*ЗАДАНИЕ A*
Ответьте на вопросы по отрывку об иконографии Страстей Христовых:
(i) С какого века в схемах церковной архитектуры и иконографии появляется изображение Христа в окружении апостолов?
(ii) Кто подчеркивает, что искусство мозаики предполагает наличие света, дара благодати и щедрости?
(iii) В каком году и где сцены Страстей были добавлены к традиционному литургическому циклу?
*ЗАДАНИЕ B*
Переведите на английский язык предложение из отрывка об иконографии Страстей Христовых: «Словно бы Воскресение делало смерть видимой и в то же время еще более патетичной».
*ЗАДАНИЕ C*
Напишите продолжение отрывка об иконографии Страстей Христовых, начиная сразу после его последнего предложения.
#### ВЫБРАННЫЙ ОТРЫВОК ####
Начиная с XI века схемы церковной архитектуры и иконографии обогащаются изображением Христа в окружении апостолов, которым он предлагает кубок и хлеб, — это, по выражению Иоанна Златоуста, Христос «дарующий и принимающий». Как подчеркивает Оливье Клеман, само искусство мозаики предполагает наличие света, дара благодати и щедрости, и в то же время иконописное изображение цикла Марии и Страстей Христовых предлагает верующим идентифицироваться с героями Писания. Этот субъективизм, просветленный лучом благодати, одно из важнейших своих выражений находит в изображении Страстей Христовых — Христос страдает и умирает наравне с человеком. Однако художник может показать, а зритель может увидеть это, ведь его смирение и страдание омыты в Духе нежностью к Сыну. Словно бы Воскресение делало смерть видимой и в то же время еще более патетичной. Сцены Страстей были добавлены к традиционному литургическому циклу в 1164 году в Нерези, в македонской церкви, основанной династией Комниных.
#### ИСХОДНЫЕ МАТЕРИАЛЫ ####
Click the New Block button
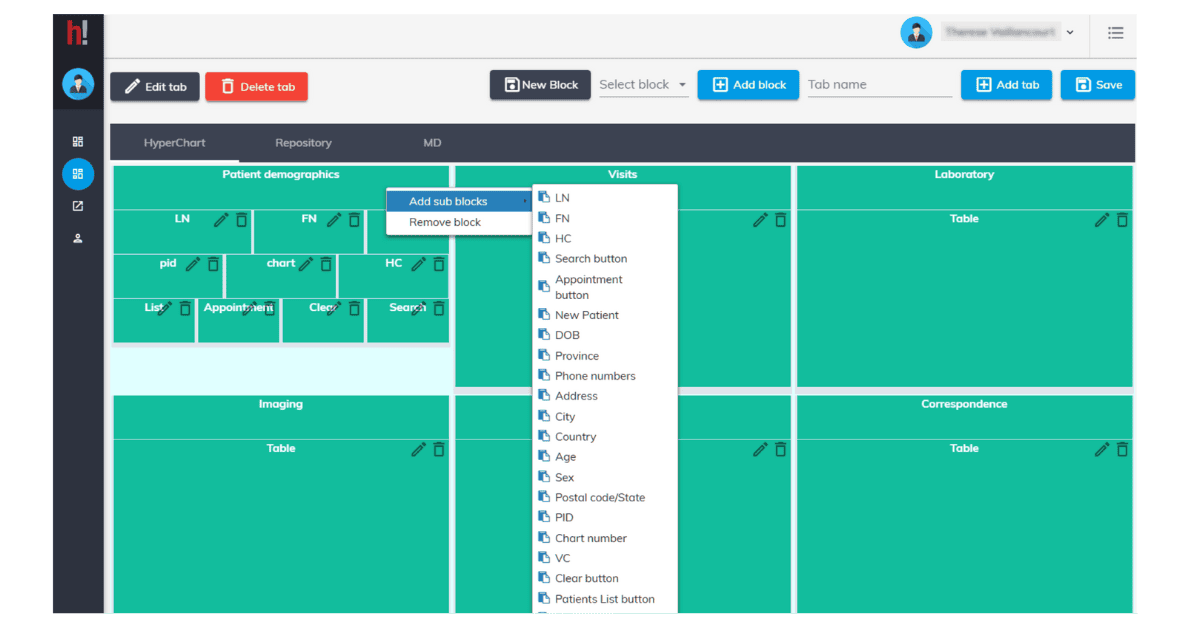Viewport: 1200px width, 628px height. 540,85
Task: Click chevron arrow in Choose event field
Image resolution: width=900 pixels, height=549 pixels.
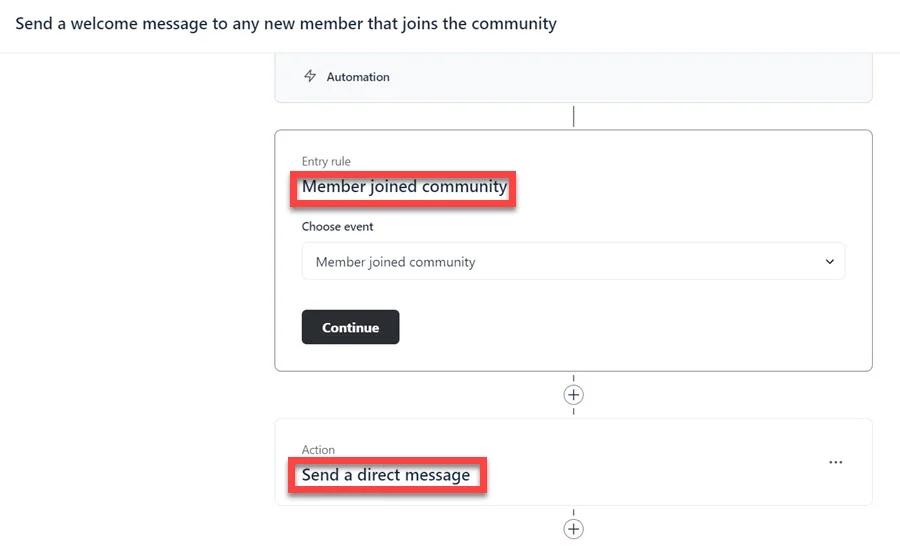Action: pos(829,262)
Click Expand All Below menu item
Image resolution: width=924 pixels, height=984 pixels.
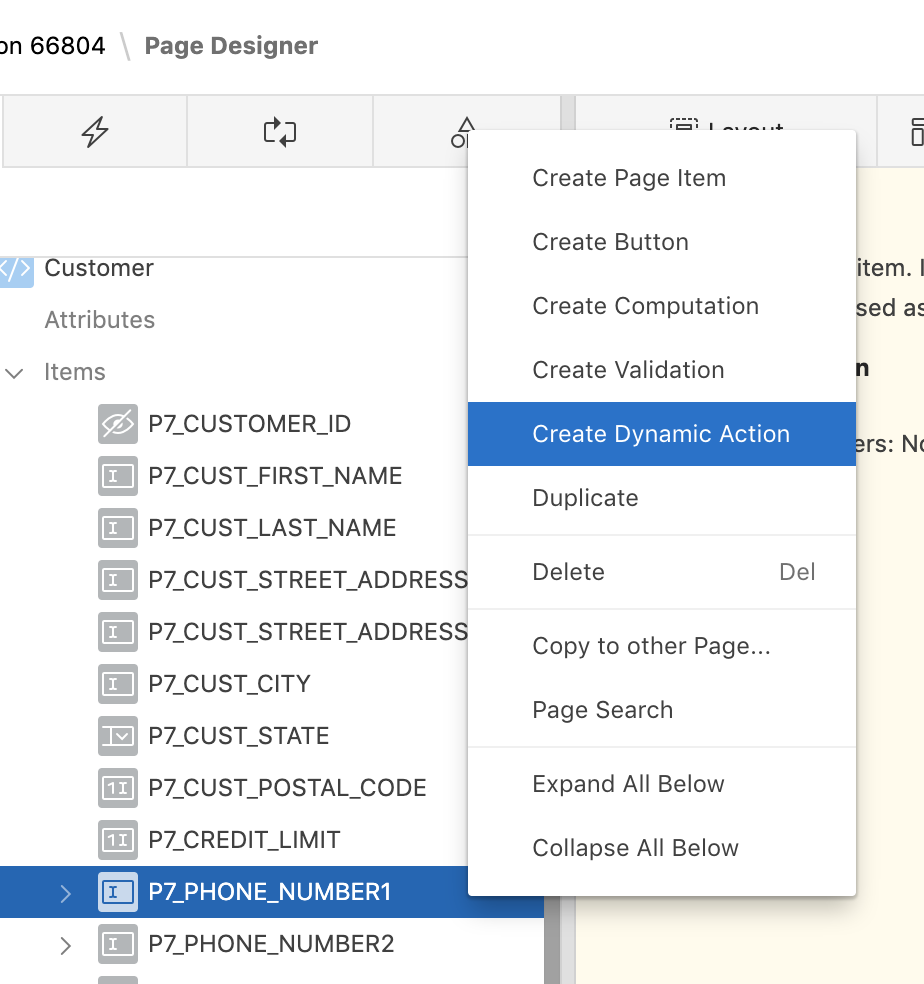[x=628, y=784]
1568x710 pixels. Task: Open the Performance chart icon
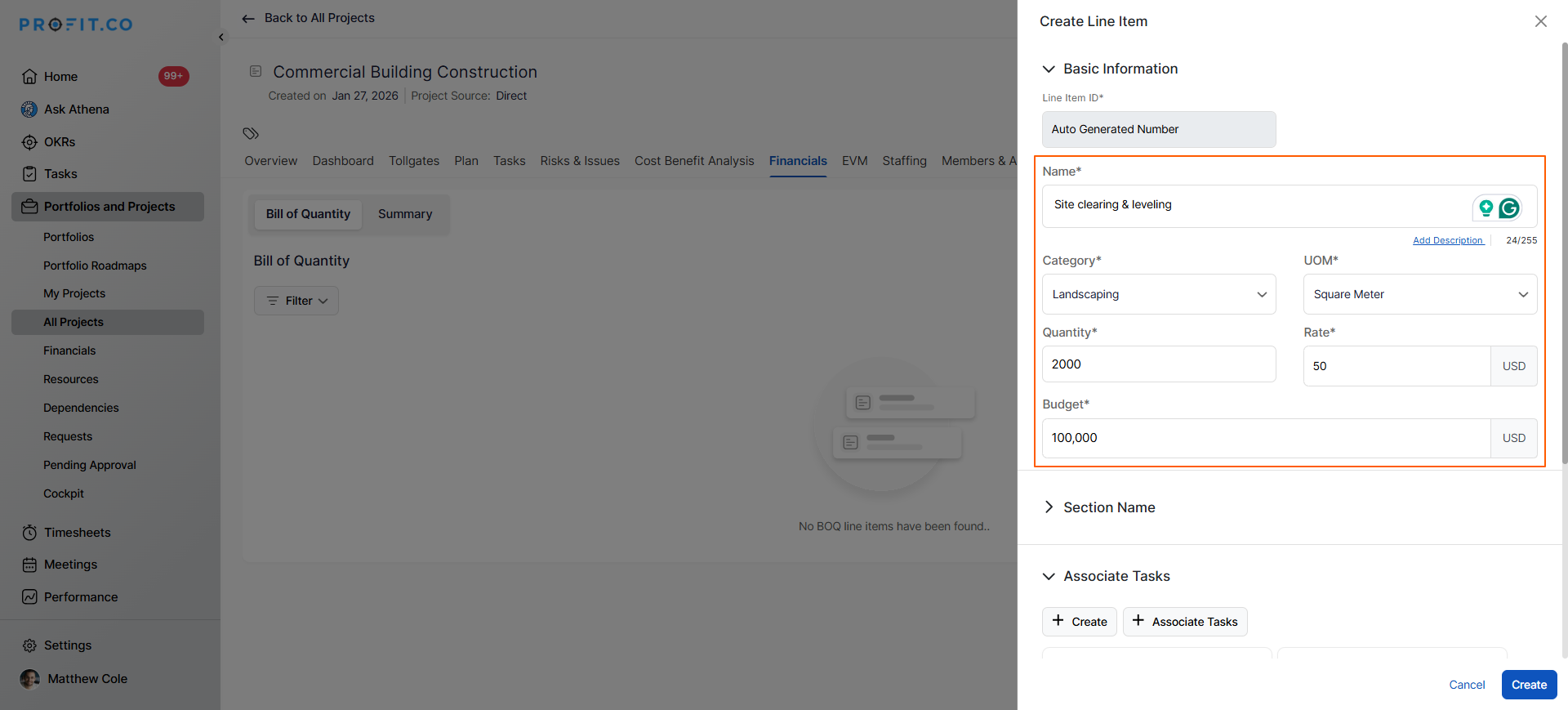pos(29,597)
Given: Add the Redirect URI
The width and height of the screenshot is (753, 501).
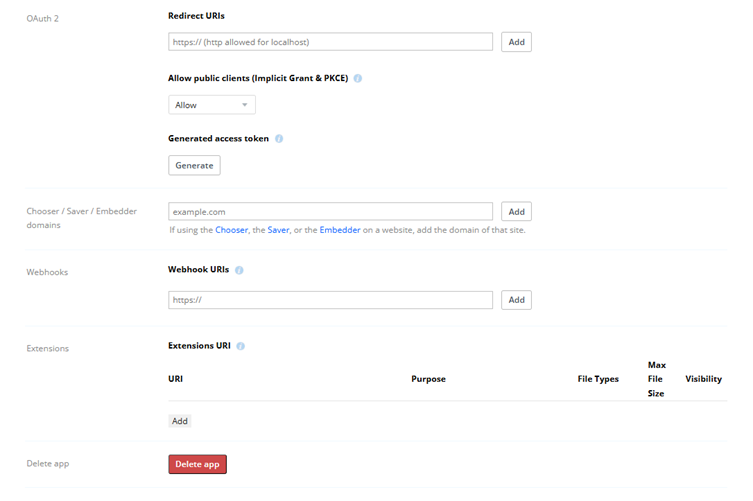Looking at the screenshot, I should tap(516, 42).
####
*МЕСТО ДЛЯ ОТВЕТА A*
(i) С XI века.
(ii) Оливье Клеман.
(iii) В 1164 году в Нерези, в македонской церкви.

*МЕСТО ДЛЯ ОТВЕТА B*
It was as if the Resurrection made death visible and at the same time even more moving.

*МЕСТО ДЛЯ ОТВЕТА C*
Этот прогресс византийской иконографии по сравнению с классической или иудейской традицией позже, однако, замедлился. Ренессанс оказался латинским, и вполне вероятно, что упадок православного живописного искусства и его окаменение были обусловлены не только политическими и социальными причинами или же иноземными вторжениями. Можно с уверенностью сказать, что восточная концепция Троицы предоставляла индивидууму меньшую автономию или даже напрямую подчиняла его власти и уж тем более не подвигала его к превращению в «артистическую индивидуальность». Однако в менее зрелищных, в большей степени скрытых и, следовательно, менее контролируемых извивах словесного искусства такой подъем имел место, несмотря на свойственное ему запоздание, связанное, в первую очередь, с оформлением алхимии страдания, особенно в русской литературе.
Развившаяся достаточно поздно после византийского и южнославянского подъема (болгарского, сербского), русская церковь делает упор на свои пневматологические и мистические направления. Дохристианская традиция — языческая и дионисийская — оставляет на византийском православии, пришедшем в Россию, свой отпечаток ранее невиданного пароксизма: примером могут быть «хлысты», мистическая секта манихейского направления, которая ставит во главу угла эксцессы страдания и эротики, цель которых — достижение полного слияния сектанта с Христом; здесь же можно вспомнить о теофании земли (которая приведет к идее Москвы как «третьего Рима» — после Константинополя… а также, как утверждают некоторые комментаторы, к Третьему Интернационалу); апологию любви-спасения и особенно гипостазирование нежности (умиления) на перекрестье страдания и радости во Христе; движение тех, «кто претерпели Страсти» (страстотерпцы), то есть тех, кого реально унижали и над кем издевались и кто ответил на зло лишь прощением — все это наиболее пароксизмальные и наиболее конкретные выражения русской православной логики.